Des récits du travail

Du franchissement du pédiluve

Comment un architecte peut-il faciliter le travail d’un maitre-nageur ? Comment un conférencier peut-il convaincre des architectes de revoir leurs plans de piscine ? Comment un maitre-nageur peut-il inspirer le conférencier au moment de se plonger dans un auditoire d’architectes ? Nous laissons la parole à un analyste du travail pour nous débrouiller tout cela, en dialogues.

— Allo ? C’est toi ?

— Oui c’est moi ! Qui veux-tu que cela soit d’autre !

— Ici Jean-Pierre !

— Ah Jean Pierre ! Quel bon vent t’amène ?

— Tu te souviens de notre conversation de l’autre jour ? Tu m’expliquais que, selon toi, beaucoup de choses dans les entreprises pouvaient s’expliquer en prenant comme point d’appui le travail, tu te rappelles ?

— Oui, oui, tout à fait !

— J’ai un défi à te lancer : serais-tu capable d’expliquer ça devant un parterre d’architectes qui construisent des bâtiments publics ?

— Tu veux me piéger, c’est cela ? (rire)

— Non, c’est juste que ton approche originale m’intéresse. J’aimerais bien la soumettre à la réalité de professionnels. Je te laisse réfléchir une dizaine de jours. J’ai un congrès à monter, dis-moi si, oui ou non, je te mets sur le programme.

Un défi : jamais je n’avais envisagé la question sous cet angle. Pourtant, me demandai-je, est-ce que, à chaque fois que je traite des questions du travail, je ne suis pas, en fait, soumis à un défi ? Au besoin de convaincre que, sous les yeux de tous, se déploie un monde qui n’est pas perçu, une sorte de quatrième dimension qui n’a cependant rien à voir avec la science-fiction ?

[Données de pointage des cibles]
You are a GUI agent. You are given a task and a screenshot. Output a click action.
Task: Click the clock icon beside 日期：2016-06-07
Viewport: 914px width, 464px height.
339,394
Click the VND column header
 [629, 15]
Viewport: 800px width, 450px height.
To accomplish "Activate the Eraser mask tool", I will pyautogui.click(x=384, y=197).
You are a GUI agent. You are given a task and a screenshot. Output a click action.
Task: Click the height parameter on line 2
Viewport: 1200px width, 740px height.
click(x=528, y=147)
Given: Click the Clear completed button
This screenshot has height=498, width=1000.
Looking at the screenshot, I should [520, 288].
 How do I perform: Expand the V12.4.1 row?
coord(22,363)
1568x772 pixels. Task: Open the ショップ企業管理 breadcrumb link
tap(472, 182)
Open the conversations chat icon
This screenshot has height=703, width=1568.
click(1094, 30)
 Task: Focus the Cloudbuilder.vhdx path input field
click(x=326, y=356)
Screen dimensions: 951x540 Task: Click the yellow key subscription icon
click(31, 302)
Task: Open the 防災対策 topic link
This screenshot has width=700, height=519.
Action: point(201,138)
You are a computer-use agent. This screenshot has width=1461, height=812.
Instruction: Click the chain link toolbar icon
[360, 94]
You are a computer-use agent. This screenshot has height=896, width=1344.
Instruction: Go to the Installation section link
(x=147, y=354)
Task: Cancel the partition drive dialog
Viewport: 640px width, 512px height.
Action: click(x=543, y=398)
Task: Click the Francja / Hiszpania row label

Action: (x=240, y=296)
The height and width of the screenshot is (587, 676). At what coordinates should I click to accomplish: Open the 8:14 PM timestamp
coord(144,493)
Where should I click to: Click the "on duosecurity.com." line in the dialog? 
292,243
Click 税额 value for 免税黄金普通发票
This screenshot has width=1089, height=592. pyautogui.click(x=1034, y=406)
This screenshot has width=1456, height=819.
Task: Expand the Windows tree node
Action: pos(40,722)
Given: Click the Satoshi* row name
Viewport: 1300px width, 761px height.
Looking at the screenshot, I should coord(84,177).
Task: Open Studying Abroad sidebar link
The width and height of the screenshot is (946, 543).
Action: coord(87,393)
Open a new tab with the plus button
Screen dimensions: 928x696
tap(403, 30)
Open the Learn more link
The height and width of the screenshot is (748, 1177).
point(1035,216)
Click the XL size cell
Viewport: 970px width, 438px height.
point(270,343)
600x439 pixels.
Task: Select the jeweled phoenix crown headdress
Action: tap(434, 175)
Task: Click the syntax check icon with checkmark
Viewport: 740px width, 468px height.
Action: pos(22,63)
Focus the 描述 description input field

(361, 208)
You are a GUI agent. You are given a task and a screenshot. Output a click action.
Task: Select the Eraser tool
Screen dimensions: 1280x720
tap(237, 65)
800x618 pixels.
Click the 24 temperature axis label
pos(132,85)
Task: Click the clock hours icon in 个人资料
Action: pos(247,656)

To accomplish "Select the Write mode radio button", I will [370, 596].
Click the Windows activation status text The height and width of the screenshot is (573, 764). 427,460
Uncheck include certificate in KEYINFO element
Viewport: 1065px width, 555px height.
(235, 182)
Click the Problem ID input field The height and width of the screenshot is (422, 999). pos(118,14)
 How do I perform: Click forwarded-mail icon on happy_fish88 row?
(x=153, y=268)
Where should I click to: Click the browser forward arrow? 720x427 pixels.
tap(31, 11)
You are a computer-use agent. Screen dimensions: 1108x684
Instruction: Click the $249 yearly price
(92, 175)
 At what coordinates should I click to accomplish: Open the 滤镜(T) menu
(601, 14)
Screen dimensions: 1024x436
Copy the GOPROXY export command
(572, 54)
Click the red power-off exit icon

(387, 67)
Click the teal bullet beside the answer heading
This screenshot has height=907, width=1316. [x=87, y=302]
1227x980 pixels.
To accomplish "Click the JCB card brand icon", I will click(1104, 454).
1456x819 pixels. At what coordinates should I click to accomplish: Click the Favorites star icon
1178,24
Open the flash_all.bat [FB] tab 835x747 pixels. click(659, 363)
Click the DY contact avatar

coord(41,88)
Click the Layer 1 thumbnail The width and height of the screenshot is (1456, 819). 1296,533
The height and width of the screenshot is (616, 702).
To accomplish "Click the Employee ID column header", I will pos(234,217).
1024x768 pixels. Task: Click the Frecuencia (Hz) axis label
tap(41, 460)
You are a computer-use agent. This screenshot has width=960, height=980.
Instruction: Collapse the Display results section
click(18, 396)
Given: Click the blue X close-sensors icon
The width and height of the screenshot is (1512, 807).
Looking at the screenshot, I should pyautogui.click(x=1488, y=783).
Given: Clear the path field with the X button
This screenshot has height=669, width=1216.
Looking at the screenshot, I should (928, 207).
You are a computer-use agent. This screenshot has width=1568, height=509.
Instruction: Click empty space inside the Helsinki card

### ÉNONCÉ DU PROBLÈME
Pouvez-vous extraire du récit, sans rien y changer, le passage qui commence aux mots "Comment un architecte" et s'arrête après les mots "cela soit d’autre !" ?

### RÉPONSE COMPLÈTE
Comment un architecte peut-il faciliter le travail d’un maitre-nageur ? Comment un conférencier peut-il convaincre des architectes de revoir leurs plans de piscine ? Comment un maitre-nageur peut-il inspirer le conférencier au moment de se plonger dans un auditoire d’architectes ? Nous laissons la parole à un analyste du travail pour nous débrouiller tout cela, en dialogues.

— Allo ? C’est toi ?

— Oui c’est moi ! Qui veux-tu que cela soit d’autre !